3. The method according to claim 2, wherein after the performing a preset operation on the first feature data and the first weight data by using the first accelerator, to obtain a first operation result, the method further comprises:

shifting, according to the preset shift rule, second overlapping feature data that is in the third feature data in the target shift register array and that is required by the second pre-configured accelerator to a shift register array in the second pre-configured accelerator.

4. The method according to claim 1, wherein before the reading first feature data related to the neural network feature map from a first shift register array in a first accelerator, and reading first weight data corresponding to the first feature data from a first buffer in the first accelerator, the method further comprises:

dividing, according to a preset division rule, the neural network feature map into non-overlapping feature data respectively corresponding to various neural network accelerators; and
writing the non-overlapping feature data respectively corresponding to various neural network accelerators into a memory of each neural network accelerator.

5. The method according to claim 1, wherein the preset operation is a multiply-accumulate operation; and

the performing a preset operation on the first feature data and the first weight data by using the first accelerator, to obtain a first operation result comprises:
for any multiply-accumulate operation unit in the first accelerator, determining a first feature value in the first feature data that corresponds to the multiply-accumulate operation unit, and a first weight value in the first weight data that corresponds to the multiply-accumulate operation unit;
performing a multiplication operation on the first feature value and the first weight value by using the multiply-accumulate operation unit, to obtain a first product result;
adding the first product result to a previous accumulation result corresponding to the multiply-accumulate operation unit, to obtain a current accumulation result corresponding to the multiply-accumulate operation unit, wherein the previous accumulation result is a multiply-accumulate result obtained from a previous operation by the multiply-accumulate operation unit; and
taking the current accumulation result corresponding to each multiply-accumulate operation unit in the first accelerator as the first operation result.

6. The method according to claim 1, wherein the preset shift rule comprises a preset quantity of shifts and shifting manners respectively corresponding to various shifts;

the shifting, according to a preset shift rule, first overlapping feature data that is in the first feature data and that is required by a second accelerator in the plurality of neural network accelerators from the first shift register array to a second shift register array of the second accelerator comprises:
determining a current quantity of shifts;
in response to that the shifting manner corresponding to the current quantity of the shifts is a first shifting manner, shifting, based on the first shifting manner, the first overlapping feature data in the first feature data that is required by the second accelerator from the first shift register array to the second shift register array of the second accelerator, wherein the first shift register array after the shifting comprises third overlapping feature data from a third shift register array of a third accelerator in the plurality of neural network accelerators; and
in response to that the shifting manner corresponding to the current quantity of the shifts is a second shifting manner, shifting feature data in the first shift register array according to the second shifting manner; and
the method further comprises:
reading fourth feature data after the shifting from the first shift register array after the shifting, and reading fourth weight data corresponding to the fourth feature data from the first buffer;
performing a preset operation on the fourth feature data, the fourth weight data, and the first operation result by using the first accelerator, to obtain a fourth operation result;
taking the fourth feature data as the first feature data and taking the fourth operation result as the first operation result, to repeat the step of determining the current quantity of the shifts; and
in response to that the current quantity of the shifts reaches a preset quantity, taking the fourth operation result as a target operation result of a current operation cycle corresponding to the first accelerator, wherein the current operation cycle is a cycle including an operation before the shifting and an operation after the preset quantity of shifts.

==============================

> TASKS:
1. In the claims about neural network accelerators, what is the preset operation in claim 5?
2. Continue the claims about neural network accelerators with the next claim after claim 6.

==============================

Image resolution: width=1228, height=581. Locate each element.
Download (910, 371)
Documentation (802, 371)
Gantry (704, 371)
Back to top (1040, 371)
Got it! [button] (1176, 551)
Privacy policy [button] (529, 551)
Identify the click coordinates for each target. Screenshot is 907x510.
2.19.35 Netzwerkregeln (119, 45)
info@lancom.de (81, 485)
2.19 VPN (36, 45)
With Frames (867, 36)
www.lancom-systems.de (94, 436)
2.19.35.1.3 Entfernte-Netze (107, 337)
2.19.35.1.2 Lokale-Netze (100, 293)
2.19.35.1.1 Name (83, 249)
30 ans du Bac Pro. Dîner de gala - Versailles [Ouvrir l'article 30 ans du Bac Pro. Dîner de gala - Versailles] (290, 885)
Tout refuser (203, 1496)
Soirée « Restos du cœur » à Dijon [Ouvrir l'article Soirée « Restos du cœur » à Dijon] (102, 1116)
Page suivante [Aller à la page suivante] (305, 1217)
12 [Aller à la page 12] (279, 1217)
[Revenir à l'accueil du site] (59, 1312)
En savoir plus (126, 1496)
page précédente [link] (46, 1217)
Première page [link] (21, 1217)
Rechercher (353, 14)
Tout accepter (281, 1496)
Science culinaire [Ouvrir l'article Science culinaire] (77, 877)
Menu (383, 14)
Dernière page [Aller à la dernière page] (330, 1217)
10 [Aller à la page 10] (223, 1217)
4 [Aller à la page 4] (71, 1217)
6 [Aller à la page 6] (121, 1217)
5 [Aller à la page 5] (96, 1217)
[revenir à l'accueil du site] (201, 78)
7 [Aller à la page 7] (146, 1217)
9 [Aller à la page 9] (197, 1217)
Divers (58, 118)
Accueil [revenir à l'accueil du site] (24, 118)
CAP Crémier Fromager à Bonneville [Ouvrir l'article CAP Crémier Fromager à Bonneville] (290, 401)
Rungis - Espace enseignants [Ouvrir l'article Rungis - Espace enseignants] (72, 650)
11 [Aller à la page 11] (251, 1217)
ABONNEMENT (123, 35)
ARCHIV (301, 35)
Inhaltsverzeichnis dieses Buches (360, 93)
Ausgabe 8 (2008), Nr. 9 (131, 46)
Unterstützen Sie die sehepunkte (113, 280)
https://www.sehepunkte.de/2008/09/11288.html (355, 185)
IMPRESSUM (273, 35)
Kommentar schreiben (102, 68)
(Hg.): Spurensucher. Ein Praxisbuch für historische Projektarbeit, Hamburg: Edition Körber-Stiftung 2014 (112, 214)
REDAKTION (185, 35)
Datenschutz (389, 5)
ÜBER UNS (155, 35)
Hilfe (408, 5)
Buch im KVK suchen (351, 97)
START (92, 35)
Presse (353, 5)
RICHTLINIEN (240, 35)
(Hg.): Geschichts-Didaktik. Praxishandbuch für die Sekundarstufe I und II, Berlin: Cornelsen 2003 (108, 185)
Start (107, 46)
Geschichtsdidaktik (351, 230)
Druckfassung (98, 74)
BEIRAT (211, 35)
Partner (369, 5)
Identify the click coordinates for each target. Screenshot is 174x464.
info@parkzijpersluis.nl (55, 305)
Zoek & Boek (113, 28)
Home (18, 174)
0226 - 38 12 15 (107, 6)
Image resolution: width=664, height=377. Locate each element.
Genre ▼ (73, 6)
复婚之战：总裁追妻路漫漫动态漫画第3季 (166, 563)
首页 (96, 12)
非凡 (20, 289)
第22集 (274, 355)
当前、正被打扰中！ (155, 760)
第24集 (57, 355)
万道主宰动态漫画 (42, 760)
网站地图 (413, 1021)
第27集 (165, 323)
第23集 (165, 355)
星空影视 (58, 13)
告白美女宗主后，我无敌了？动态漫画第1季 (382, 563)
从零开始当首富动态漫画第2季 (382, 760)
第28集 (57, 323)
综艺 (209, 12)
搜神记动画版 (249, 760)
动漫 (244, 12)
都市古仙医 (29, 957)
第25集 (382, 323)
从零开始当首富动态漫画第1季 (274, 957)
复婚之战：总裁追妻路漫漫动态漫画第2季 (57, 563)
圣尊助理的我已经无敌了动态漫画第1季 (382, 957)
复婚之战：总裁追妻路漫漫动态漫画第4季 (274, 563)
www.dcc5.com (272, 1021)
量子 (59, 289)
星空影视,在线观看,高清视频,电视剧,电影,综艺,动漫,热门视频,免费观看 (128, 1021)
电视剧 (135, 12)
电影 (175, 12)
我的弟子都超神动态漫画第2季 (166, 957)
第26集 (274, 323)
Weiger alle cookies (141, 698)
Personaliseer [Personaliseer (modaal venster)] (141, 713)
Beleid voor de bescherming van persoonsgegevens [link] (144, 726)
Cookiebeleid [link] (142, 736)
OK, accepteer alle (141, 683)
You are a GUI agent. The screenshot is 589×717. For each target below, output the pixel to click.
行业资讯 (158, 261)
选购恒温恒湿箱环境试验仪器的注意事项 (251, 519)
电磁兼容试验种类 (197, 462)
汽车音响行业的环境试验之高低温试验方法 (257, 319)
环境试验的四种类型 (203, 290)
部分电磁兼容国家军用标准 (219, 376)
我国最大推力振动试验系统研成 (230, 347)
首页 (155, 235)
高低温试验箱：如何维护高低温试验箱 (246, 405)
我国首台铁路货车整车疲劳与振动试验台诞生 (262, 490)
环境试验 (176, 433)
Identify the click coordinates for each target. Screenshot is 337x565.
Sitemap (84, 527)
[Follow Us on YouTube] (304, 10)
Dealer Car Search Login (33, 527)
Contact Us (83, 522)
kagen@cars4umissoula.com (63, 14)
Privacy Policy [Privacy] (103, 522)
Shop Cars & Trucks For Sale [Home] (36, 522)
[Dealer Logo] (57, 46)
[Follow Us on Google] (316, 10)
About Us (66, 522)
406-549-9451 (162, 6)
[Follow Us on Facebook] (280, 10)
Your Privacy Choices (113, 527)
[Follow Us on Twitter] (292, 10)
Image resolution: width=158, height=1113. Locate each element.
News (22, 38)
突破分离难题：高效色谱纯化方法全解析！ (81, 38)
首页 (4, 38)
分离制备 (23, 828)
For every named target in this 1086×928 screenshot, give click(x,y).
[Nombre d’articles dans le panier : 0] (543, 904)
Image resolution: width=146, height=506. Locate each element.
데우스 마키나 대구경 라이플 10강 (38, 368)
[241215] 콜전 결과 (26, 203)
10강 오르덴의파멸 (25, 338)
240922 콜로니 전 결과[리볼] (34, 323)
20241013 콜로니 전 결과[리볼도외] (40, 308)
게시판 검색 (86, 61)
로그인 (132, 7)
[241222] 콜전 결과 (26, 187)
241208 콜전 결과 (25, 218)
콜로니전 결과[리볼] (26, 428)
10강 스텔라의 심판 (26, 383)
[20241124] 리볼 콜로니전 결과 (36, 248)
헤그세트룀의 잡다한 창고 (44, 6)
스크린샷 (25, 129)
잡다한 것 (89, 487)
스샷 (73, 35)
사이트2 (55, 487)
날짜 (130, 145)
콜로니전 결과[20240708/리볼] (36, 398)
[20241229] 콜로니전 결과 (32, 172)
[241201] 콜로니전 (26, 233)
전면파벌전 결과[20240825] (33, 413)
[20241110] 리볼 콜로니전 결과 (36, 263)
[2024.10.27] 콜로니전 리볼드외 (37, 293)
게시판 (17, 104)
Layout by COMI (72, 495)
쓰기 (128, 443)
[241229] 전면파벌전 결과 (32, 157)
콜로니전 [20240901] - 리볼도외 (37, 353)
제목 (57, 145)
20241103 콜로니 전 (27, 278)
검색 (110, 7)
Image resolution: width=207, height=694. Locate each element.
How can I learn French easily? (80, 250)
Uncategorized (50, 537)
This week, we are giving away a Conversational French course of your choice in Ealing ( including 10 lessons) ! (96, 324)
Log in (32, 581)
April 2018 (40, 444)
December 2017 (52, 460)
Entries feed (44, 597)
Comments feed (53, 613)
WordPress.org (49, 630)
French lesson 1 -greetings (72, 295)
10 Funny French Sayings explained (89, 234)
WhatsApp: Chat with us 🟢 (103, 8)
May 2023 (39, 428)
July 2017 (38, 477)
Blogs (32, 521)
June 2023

==============================

> SOLVED TASKS:
1. A multiply-accumulate operation.

2.
7. The method according to claim 6, wherein after the in response to that the current quantity of the shifts reaches a preset quantity, taking the fourth operation result as a target operation result of a current operation cycle corresponding to the first accelerator, the method further comprises:

reading fifth feature data corresponding to a next operation cycle of the first accelerator from a memory in the first accelerator;
writing the fifth feature data into the first shift register array of the first accelerator;
repeating the step of the reading first feature data related to the neural network feature map from a first shift register array in a first accelerator, and reading first weight data corresponding to the first feature data from a first buffer in the first accelerator;
in response to that the first accelerator completes processing in operation cycles related to the neural network feature map, obtaining a first output sub-feature map corresponding to the neural network feature map based on target operation results respectively obtained by the first accelerator in various operation cycles; and
obtaining an output feature map corresponding to the neural network feature map based on first output sub-feature maps respectively corresponding to the plurality of neural network accelerators.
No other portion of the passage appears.